The sound of breaking glass upstairs coupled with an hysterical scream brought Arthur and Lydia to an upright position on the love seat holding their breaths. Only now did they hear the barking dogs.

The burglar alarm that should have gone off with the shattered glass, didn’t, which triggered a different kind of alarm in Arthur. His old combat training took charge as he jumped to his feet, burst through the door to the hall and stormed up the stairs.

Nancy was still screaming and the dogs barking more insistently than ever when he reached the upstairs landing and hurled all of his 238 pounds through the door without breaking stride. The door frame splintered with a frightful noise as the door itself swung open and banged against the wall.
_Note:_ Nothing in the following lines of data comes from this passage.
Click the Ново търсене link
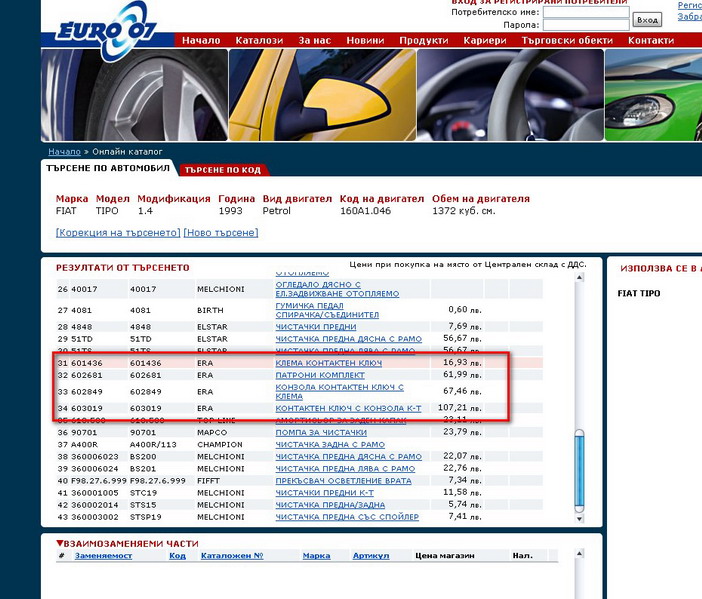 [x=221, y=233]
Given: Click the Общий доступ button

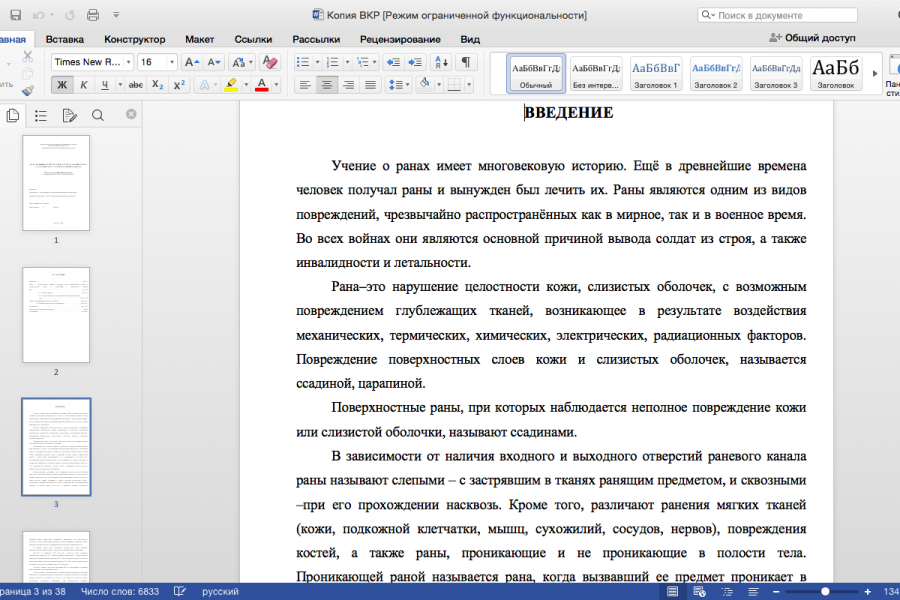Looking at the screenshot, I should coord(812,38).
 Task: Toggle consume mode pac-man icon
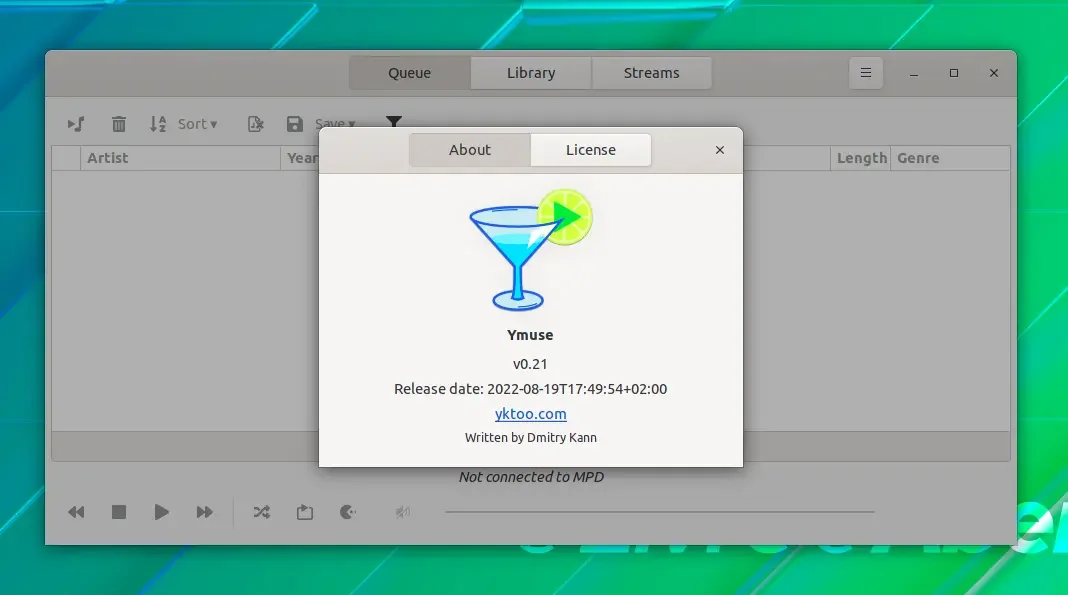pyautogui.click(x=347, y=512)
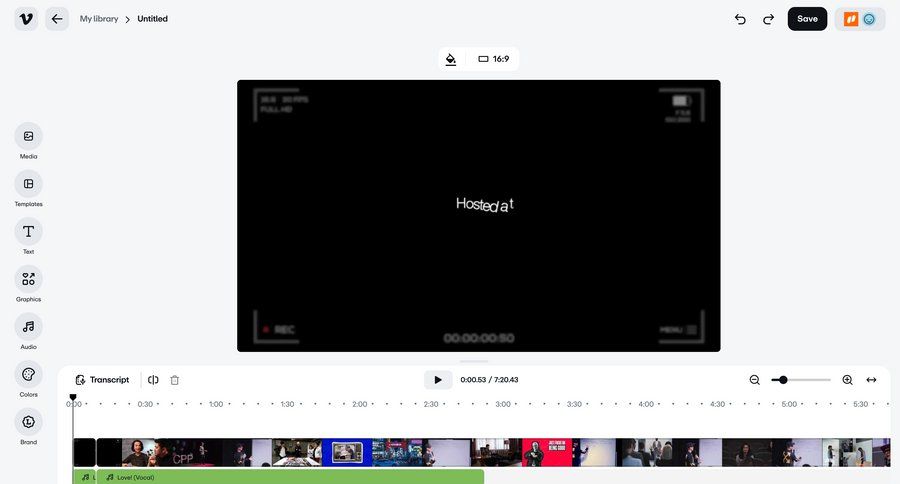Screen dimensions: 900x484
Task: Open the Colors panel
Action: pyautogui.click(x=28, y=374)
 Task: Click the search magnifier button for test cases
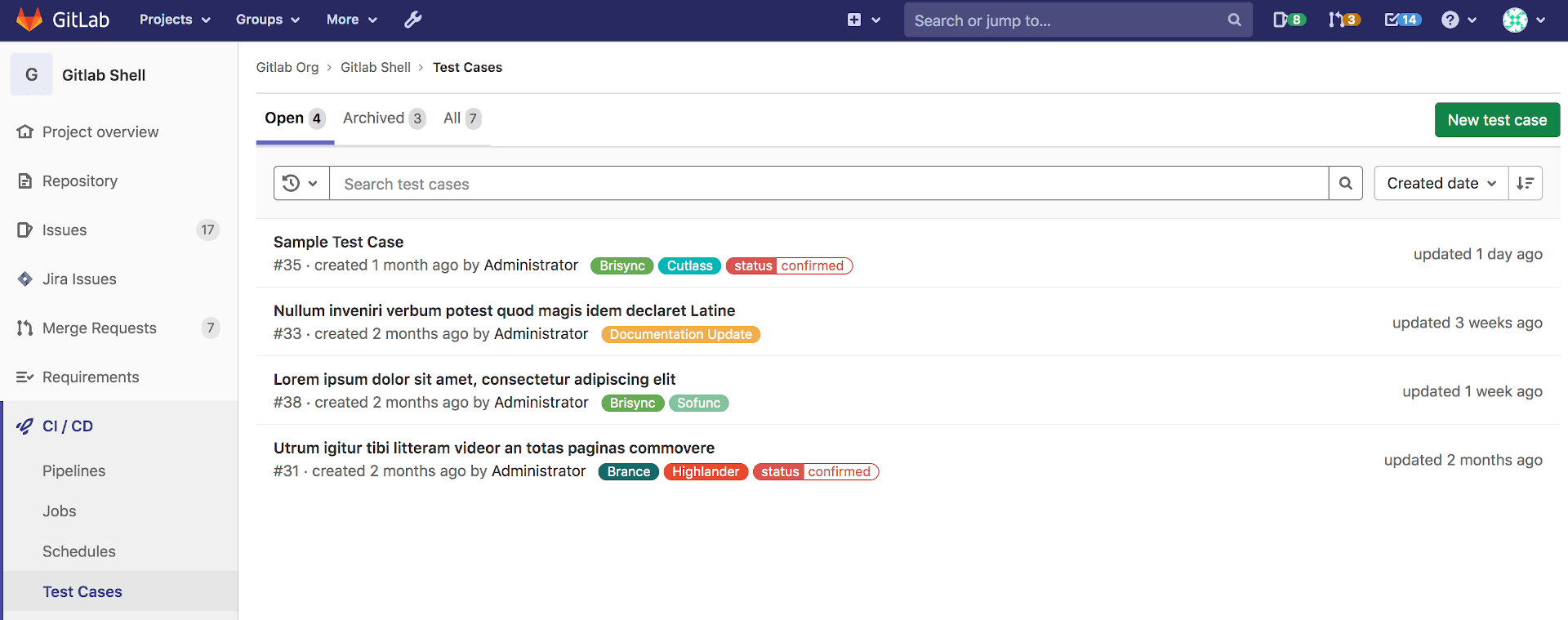[1345, 184]
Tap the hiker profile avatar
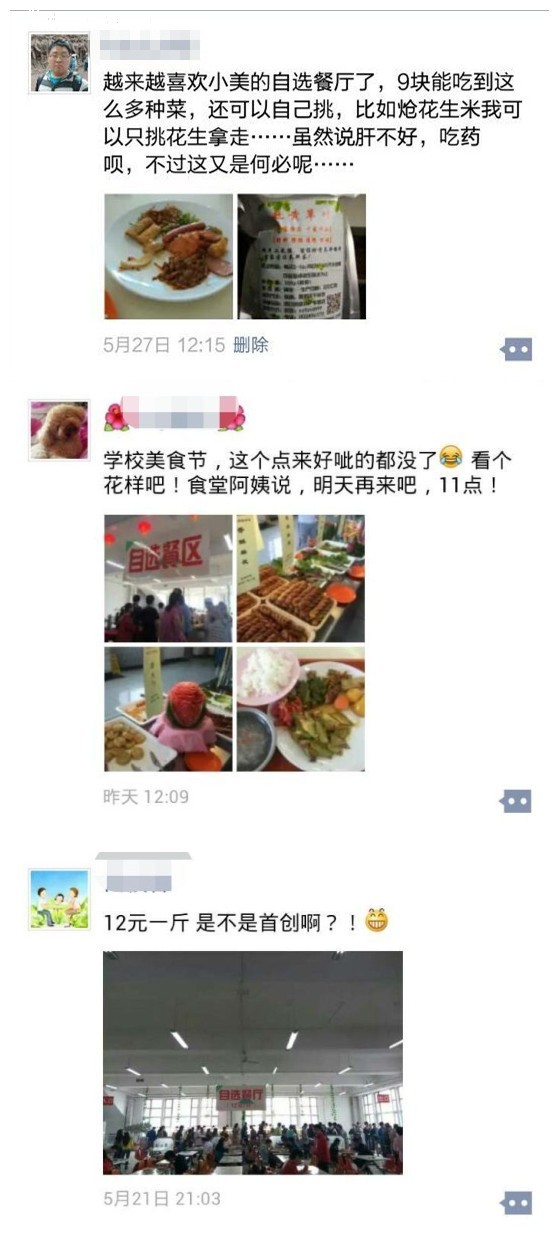Image resolution: width=559 pixels, height=1243 pixels. pos(59,63)

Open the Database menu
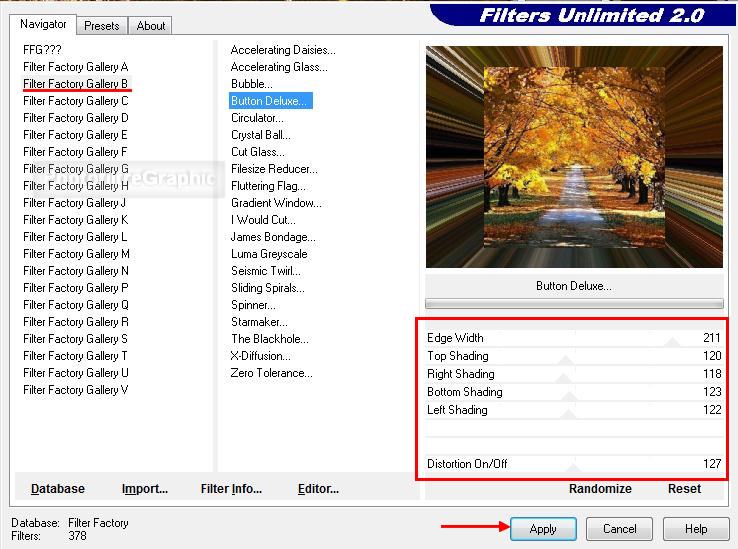58,489
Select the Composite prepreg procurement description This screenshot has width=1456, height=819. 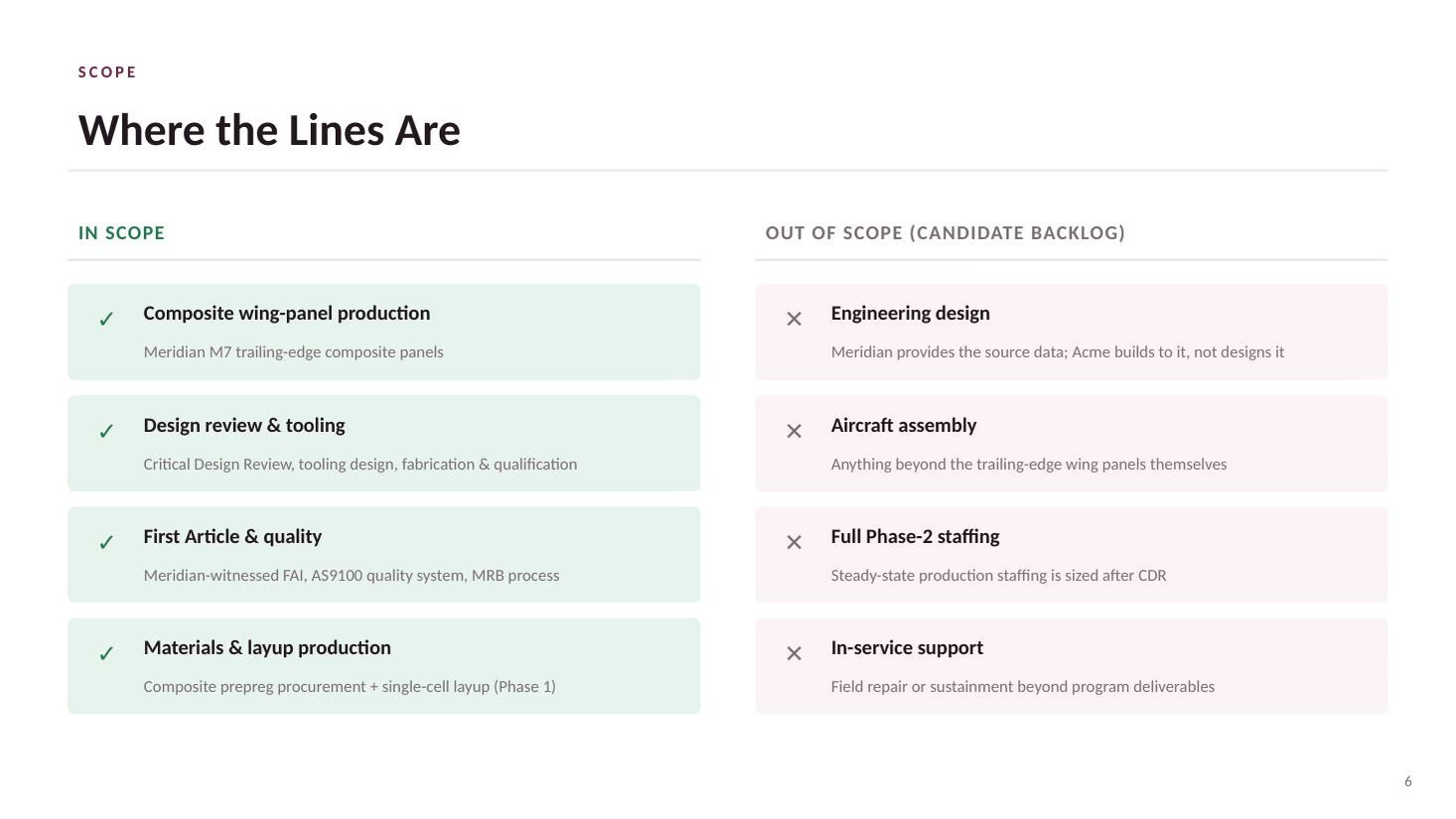[350, 686]
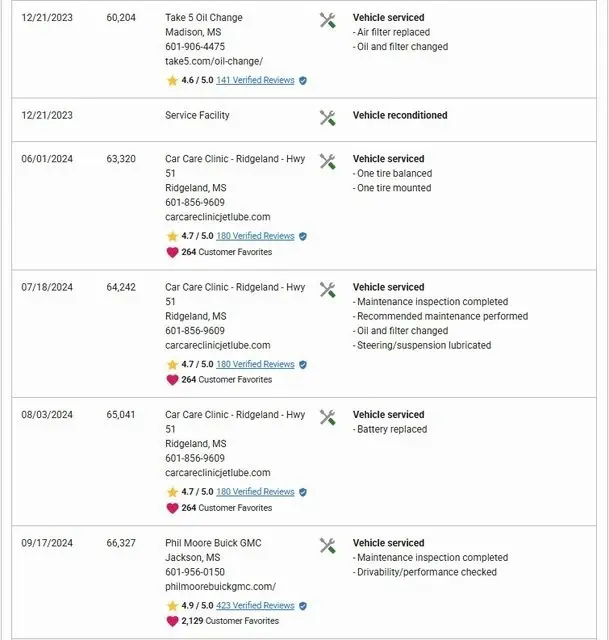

Of all the things the ex-marine thought he might see, what he did see was not among them. His little girl had thrown herself on top of the broken glass lying across the foot of her bed and grabbed an intruder in a headlock. She had done so before the intruder could get more of his body through the window than his gloved gun-hand, which dangled with the weight of a magazine-filled ammunition belt wrapped around it. She was smacking him in the face over and over with the thumb side of her closed fist. All the while she was screaming in terror and strangling the life out of him.

It wasn’t quite the way her father had taught her to defend herself, but it was close enough. The intruder’s face was a bloody mess. That was the least of his problems. Arthur could tell by the unnatural way that his head was cocked in Nancy’s arm, that his initial impression of life being choked out of him was wrong. His neck was broken. He was already dead.

Arthur was appalled by what his daughter had done. But that was nothing compared to the rage he felt toward the intruder.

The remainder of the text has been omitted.